P Chollet, S Amat, E Belembaogo, H Curé, M de Latour, J Dauplat, G Le Bouëdec, M-A Mouret-Reynier, J-P Ferrière, F Penault-Llorca, P Chollet, S Amat, E Belembaogo, H Curé, M de Latour, J Dauplat, G Le Bouëdec, M-A Mouret-Reynier, J-P Ferrière, F Penault-Llorca

Abstract

The Nottingham prognostic index (NPI), based on tumour size in breast, node involvement and Scarff-Bloom-Richardson (SBR) grading, has been shown to constitute a definitive prognostic factor of primary operable breast cancer in the adjuvant setting. We performed a retrospective study to evaluate the prognostic value of this index in 163 patients after neoadjuvant chemotherapy. Secondly, we examined the influence on survival of a revised NPI, only based on residual tumour size in breast and SBR grading in 228 patients, and consequently called breast grading index (BGI).
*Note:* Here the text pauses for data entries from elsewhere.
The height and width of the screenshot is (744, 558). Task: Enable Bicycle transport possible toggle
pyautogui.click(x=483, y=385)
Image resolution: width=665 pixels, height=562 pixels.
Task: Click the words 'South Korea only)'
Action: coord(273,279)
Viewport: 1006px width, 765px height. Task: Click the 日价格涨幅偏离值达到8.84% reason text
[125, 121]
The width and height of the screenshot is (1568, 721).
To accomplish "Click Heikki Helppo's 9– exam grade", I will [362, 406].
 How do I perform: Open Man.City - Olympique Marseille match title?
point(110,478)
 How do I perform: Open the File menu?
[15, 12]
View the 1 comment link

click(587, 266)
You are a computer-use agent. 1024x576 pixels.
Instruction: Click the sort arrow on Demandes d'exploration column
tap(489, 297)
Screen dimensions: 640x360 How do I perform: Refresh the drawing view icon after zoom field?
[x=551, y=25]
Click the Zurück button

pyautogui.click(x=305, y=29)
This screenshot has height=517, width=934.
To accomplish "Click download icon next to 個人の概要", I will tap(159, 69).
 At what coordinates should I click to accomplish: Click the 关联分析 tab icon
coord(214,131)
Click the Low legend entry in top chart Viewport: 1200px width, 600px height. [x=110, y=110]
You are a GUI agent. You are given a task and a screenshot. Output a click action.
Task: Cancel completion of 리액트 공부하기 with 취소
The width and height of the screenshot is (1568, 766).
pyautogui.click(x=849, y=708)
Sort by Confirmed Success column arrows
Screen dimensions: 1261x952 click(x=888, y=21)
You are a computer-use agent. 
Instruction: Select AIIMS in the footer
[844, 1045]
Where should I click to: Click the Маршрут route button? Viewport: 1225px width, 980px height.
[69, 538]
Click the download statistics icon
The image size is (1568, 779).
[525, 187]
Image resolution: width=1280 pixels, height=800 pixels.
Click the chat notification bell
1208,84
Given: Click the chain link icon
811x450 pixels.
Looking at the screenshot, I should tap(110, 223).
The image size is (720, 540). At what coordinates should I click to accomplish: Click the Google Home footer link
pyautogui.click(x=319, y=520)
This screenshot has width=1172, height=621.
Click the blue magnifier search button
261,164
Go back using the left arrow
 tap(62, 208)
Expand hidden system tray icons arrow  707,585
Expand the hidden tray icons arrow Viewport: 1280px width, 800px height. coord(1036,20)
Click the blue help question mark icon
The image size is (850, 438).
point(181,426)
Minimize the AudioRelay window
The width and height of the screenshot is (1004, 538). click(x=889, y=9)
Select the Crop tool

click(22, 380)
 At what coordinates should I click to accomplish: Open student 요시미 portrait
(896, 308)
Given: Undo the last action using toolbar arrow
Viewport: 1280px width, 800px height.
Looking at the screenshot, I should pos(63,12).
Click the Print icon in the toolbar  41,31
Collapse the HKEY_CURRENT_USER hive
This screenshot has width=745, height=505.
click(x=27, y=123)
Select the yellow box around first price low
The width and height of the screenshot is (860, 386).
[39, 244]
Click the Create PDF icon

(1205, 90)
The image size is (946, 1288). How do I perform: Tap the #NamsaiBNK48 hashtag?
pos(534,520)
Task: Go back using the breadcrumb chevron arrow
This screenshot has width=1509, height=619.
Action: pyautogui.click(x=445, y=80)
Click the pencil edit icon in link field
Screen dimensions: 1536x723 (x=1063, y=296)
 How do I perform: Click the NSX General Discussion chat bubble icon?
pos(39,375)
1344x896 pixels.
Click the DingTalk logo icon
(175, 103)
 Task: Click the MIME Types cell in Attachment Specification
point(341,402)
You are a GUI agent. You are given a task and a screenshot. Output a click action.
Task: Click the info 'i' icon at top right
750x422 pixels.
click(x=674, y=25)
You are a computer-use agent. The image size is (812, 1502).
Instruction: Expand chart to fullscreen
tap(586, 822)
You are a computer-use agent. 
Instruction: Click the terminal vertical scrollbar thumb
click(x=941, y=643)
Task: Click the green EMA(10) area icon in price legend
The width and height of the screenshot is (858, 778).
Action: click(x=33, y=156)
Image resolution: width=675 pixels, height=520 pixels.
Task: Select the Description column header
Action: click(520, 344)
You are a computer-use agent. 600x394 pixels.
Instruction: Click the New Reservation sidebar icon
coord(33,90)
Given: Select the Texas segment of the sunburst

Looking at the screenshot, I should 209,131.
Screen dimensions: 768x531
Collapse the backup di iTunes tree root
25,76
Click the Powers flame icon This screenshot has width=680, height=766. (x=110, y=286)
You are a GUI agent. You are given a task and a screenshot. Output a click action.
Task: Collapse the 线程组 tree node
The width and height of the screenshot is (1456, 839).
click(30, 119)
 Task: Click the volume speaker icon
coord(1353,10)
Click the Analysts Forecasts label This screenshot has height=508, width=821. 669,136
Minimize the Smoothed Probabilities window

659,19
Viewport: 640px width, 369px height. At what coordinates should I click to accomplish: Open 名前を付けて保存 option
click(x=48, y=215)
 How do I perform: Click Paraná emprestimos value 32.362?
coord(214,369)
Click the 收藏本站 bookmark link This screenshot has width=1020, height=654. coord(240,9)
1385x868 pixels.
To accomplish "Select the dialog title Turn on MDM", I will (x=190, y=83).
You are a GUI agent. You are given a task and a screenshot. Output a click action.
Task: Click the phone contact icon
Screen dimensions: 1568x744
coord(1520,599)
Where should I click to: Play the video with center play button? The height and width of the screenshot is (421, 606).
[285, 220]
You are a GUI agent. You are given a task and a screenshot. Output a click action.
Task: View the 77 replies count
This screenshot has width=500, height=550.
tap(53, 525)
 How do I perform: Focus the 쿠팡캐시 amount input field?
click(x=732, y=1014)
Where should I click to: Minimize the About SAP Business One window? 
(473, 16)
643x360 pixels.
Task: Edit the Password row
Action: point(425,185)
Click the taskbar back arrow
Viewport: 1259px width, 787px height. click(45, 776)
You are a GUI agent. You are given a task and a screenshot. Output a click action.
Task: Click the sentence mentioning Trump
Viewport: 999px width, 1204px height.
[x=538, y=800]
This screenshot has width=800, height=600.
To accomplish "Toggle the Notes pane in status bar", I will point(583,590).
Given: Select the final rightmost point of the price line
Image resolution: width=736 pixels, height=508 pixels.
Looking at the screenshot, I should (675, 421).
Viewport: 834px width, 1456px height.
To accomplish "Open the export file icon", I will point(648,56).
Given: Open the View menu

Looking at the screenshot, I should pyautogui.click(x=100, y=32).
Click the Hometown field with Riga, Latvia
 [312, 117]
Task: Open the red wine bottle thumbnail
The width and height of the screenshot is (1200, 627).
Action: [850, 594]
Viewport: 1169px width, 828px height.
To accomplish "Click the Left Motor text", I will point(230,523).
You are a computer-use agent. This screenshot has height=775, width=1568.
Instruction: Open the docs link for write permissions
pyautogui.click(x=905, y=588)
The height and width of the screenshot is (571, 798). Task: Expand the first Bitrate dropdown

The prognostic value of these two indices was also evaluated by replacing the SBR grade with the MSBR grade, a French modified SBR grading; the modified NPI (MNPI) and modified BGI (MBGI) were, respectively, obtained in 153 and 222 patients. At a median follow-up of 9.3 years, survival was significantly related to these four indices (P<0.001). Multivariate analysis revealed that MBGI was the only one which retained a prognostic influence on disease-free survival (P<0.02). In conclusion, the 'amount' of residual tumour in breast and/or nodes, as defined by NPI and revised indices, confers a determinant prognosis after neoadjuvant chemotherapy, inviting an alternative postsurgical treatment for a subgroup of patients with a decreased survival.

Figures

Figure 1
Figure 1
Univariate analysis of OS and DFS as a function of NPI based on SBR grading after neoadjuvant chemotherapy, with or without lymph-node stage.
Figure 2
Figure 2
Univariate analysis of OS and DFS as a function of NPI based on MSBR grading after neoadjuvant chemotherapy, with or without lymph-node stage.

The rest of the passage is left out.